═══ Passage ═══
Bangkok Airport Expansion Delayed

The opening of the Satellite Terminal 1 (SAT1) at Suvarnabhumi Airport in Bangkok is reported to be delayed until October 2022 due to the impact of the Covid-19 pandemic.

Main picture concourse design of SAT1 at Suvarnabhumi Airport credit D103 Group

The satellite terminal was originally scheduled to open during 2019/20 but experienced delays as the world closed down last year.

The building works in the terminal have now been completed but the low numbers of passenger numbers not only makes its opening uneconomic at the present time, but also makes testing difficult.

Visualisation of existing terminal and SAT1 at Suvarnabhumi Airport credit D103 Group
Visualisation of SAT1 at Suvarnabhumi Airport credit D103 Group

The airport has become a major hub in Southeast Asia as well as being the primary entry route into Thailand as a whole.

The airport has however been struggling to accommodate increasing passenger numbers for many years. designed to handle 45 million passengers a year, it was seeing 60 million prior to the pandemic.

The construction of the satellite terminal was designed to increase capacity to 65 million passengers a year and is part of a wider programme to eventually increase capacity to 125 million per year.

SAT1 is a four-level concourse building that will accommodate up to 28 aircraft gates, 8 of which are able to serve Airbus A380 aircraft.

Main picture concourse design of SAT1 at Suvarnabhumi Airport credit D103 Group
Visualisation of SAT1 at Suvarnabhumi Airport credit D103 Group

A new underground automated people mover and baggage handling system connects the building to the main terminal.

“The concourse’s contemporary interior is balanced with subtle cultural references that provide a sense of “Thai-ness.” The diamond-patterned ceiling, with its crisscrossing arched ribs infilled with timber-colored slats, recalls Thailand’s traditional silk cloth patterns and regional basket weaving textures. Interior gardens remind travelers of the nation’s tropical landscape while drawing greenery and natural light deep into the concourse.

A simple arched beam and tree column structure supports the concourse’s metal-clad standing seam roof. This is more economical, energy efficient and easier to maintain than the existing terminal’s roof, which is made up of tensile fabric and exposed arched trusses.”

HOK Architects

It is likely that only Bangkok Airways, Thai Airways and Thai Smile will use the new terminal building.
═══
Required action 1:
Retype the airport article, beginning at the words "Bangkok Airport Expansion" and stopping after "makes testing difficult.".
Required action 2:
Name every airline that the airport article says is likely to use the new terminal building.
The items that follow are not needed for any of this work.
═══ Record excerpts ═══
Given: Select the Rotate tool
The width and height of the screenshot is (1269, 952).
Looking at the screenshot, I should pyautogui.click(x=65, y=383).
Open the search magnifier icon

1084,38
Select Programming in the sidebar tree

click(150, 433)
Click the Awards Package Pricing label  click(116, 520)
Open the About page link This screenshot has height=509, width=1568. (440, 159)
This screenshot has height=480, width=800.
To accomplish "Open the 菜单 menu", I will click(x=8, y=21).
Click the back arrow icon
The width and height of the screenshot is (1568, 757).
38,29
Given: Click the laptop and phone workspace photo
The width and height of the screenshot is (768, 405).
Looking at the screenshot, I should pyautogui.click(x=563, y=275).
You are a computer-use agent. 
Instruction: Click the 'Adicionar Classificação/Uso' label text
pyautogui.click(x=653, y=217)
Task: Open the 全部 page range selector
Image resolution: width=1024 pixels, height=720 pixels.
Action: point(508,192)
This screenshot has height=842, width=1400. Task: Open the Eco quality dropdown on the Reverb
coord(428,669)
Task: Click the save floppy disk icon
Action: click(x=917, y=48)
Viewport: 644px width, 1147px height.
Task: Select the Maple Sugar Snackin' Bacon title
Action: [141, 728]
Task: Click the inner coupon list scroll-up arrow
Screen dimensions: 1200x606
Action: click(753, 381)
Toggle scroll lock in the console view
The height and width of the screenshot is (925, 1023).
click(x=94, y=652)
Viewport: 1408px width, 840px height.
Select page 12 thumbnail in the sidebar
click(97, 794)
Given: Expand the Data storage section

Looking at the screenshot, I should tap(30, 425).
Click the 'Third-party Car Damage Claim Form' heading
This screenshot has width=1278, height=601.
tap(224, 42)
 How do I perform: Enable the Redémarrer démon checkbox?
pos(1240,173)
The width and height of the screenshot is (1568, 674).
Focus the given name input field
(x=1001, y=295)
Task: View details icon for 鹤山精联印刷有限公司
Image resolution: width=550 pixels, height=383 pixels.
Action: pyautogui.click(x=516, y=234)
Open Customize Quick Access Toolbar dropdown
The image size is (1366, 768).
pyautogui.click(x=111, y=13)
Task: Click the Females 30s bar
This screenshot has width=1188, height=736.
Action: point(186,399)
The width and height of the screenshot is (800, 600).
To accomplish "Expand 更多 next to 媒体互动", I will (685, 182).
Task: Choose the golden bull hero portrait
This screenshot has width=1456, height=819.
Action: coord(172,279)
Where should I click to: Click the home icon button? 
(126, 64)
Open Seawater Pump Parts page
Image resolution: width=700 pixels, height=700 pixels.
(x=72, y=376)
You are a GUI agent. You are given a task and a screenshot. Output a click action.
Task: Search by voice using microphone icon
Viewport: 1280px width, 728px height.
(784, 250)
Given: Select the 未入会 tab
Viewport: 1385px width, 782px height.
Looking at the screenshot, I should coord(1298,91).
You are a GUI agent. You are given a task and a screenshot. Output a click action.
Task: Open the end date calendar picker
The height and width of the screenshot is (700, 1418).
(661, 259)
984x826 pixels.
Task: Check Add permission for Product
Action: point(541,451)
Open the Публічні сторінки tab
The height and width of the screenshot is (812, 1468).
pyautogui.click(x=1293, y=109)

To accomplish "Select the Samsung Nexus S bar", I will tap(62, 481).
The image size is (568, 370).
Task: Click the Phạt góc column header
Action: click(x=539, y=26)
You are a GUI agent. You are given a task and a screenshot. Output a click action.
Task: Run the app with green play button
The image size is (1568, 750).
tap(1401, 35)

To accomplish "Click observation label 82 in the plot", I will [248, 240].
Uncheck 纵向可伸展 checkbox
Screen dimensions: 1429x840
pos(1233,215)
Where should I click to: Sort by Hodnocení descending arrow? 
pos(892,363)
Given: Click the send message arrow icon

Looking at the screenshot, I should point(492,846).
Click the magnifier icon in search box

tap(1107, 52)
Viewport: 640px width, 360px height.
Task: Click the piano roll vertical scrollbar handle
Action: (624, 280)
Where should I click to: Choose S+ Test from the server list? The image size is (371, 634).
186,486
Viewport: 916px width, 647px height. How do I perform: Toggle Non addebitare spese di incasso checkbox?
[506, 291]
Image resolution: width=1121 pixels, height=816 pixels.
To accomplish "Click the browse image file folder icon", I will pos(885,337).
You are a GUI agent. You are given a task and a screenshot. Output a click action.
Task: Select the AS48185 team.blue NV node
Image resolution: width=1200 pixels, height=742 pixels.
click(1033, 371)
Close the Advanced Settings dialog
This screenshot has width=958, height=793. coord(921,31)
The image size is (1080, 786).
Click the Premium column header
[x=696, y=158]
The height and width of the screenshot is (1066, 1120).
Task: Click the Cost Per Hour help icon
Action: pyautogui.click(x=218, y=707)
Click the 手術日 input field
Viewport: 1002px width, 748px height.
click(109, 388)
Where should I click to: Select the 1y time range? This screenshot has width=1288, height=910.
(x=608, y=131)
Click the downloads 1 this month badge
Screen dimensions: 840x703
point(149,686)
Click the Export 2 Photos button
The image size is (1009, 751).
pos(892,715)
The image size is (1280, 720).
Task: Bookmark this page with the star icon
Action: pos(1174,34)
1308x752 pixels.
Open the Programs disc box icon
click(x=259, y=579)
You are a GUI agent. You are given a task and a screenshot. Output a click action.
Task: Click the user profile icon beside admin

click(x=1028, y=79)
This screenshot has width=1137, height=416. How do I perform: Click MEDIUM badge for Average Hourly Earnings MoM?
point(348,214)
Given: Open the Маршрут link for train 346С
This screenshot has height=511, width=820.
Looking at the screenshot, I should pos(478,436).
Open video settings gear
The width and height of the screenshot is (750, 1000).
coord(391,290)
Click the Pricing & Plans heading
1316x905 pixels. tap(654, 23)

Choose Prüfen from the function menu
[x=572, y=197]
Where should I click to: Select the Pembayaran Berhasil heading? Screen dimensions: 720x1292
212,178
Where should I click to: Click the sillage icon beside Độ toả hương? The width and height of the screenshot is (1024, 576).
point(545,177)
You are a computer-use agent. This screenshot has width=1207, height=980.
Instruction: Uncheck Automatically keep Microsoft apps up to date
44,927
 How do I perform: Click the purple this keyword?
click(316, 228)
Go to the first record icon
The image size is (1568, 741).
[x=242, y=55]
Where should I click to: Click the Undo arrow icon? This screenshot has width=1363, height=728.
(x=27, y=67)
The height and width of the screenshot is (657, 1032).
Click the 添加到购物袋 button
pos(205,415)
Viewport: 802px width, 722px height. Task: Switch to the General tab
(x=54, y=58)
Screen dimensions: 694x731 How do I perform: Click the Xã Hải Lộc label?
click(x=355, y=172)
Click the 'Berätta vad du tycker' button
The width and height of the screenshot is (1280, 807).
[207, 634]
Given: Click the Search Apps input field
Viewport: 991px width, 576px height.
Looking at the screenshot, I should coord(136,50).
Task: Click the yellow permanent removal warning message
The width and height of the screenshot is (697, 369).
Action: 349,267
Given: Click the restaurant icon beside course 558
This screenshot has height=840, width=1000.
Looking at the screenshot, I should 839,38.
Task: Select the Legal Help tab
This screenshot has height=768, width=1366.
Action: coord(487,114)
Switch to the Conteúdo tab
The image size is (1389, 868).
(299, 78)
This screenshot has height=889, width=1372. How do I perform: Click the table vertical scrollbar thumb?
═══
Written answer 1:
Bangkok Airport Expansion Delayed

The opening of the Satellite Terminal 1 (SAT1) at Suvarnabhumi Airport in Bangkok is reported to be delayed until October 2022 due to the impact of the Covid-19 pandemic.

Main picture concourse design of SAT1 at Suvarnabhumi Airport credit D103 Group

The satellite terminal was originally scheduled to open during 2019/20 but experienced delays as the world closed down last year.

The building works in the terminal have now been completed but the low numbers of passenger numbers not only makes its opening uneconomic at the present time, but also makes testing difficult.

Written answer 2:
Bangkok Airways, Thai Airways, Thai Smile